# what securities do you trade / invest in?



## Phil loves classical (Feb 8, 2017)

after gaining/ losing loads in riskier stuff (losing a lot more) I’ve been day trading and trading less risky stuff and been doing pretty well lately. Been trading natural gas futures a bit, gold miners, NVDA. I only wait for more overbuying and selling before jumping in, and don’t hold overnight anymore.

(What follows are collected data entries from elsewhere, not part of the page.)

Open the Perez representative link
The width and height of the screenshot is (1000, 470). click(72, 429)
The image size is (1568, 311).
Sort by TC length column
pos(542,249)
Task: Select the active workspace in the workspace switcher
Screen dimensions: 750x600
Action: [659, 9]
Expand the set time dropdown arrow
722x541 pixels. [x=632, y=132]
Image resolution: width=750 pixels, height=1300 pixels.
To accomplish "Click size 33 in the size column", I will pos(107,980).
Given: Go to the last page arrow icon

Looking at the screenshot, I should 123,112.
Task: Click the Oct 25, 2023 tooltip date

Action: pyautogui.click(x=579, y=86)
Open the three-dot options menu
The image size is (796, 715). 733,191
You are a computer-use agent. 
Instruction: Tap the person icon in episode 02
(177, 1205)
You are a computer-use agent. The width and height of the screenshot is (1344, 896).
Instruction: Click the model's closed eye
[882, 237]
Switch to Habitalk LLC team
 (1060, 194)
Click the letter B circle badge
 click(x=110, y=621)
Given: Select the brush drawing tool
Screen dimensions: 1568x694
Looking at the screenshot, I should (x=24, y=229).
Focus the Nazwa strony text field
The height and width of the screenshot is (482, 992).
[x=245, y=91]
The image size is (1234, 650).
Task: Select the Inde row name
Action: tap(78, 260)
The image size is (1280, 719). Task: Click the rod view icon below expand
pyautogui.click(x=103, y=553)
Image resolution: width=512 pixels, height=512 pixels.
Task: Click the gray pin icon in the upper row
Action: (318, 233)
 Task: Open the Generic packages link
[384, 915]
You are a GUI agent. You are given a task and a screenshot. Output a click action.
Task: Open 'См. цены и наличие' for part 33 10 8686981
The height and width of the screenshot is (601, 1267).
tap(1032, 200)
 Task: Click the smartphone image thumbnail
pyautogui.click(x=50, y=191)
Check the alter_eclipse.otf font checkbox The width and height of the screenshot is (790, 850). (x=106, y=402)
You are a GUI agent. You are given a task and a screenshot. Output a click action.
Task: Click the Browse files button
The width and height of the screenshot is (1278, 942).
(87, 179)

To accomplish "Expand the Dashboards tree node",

What do you trade or invest in, and how is your performance?


----------



## EddieRUKiddingVarese (Jan 8, 2013)

Out of circulation (circular reference) Nigerian bank notes

https://www.banknotes.com/ng.htm


----------



## Manxfeeder (Oct 19, 2010)

Just mutual funds. They go up a little and the fund manager's commission goes up a lot. I'm glad I'm making somebody happy.


----------



## Dan Ante (May 4, 2016)

Bit Coin anybody!


----------



## Pugg (Aug 8, 2014)

Pension fund...................


----------



## Dan Ante (May 4, 2016)

Pugg said:


> Pension fund...................


Yes I had one of those supposed to return NZ$50,000 at retirement but finished up at NZ$23,000 and I count myself lucky to get that.


----------



## Jos (Oct 14, 2013)

Bricks and mortar is where it's at, guys.
Staying well out of anything complex, learned lesson some years back. Nothing too painful, but still.
Interested in crypto currency and rare earth metals though...... and art !!


----------



## Triplets (Sep 4, 2014)

If something has miserably underperformed for the last decade or so, I own it


----------



## Annied (Apr 27, 2017)

Bricks and mortar are my investment of choice these days too. I've dabbled a little in the stock market in the past, but always with the following two maxims in mind.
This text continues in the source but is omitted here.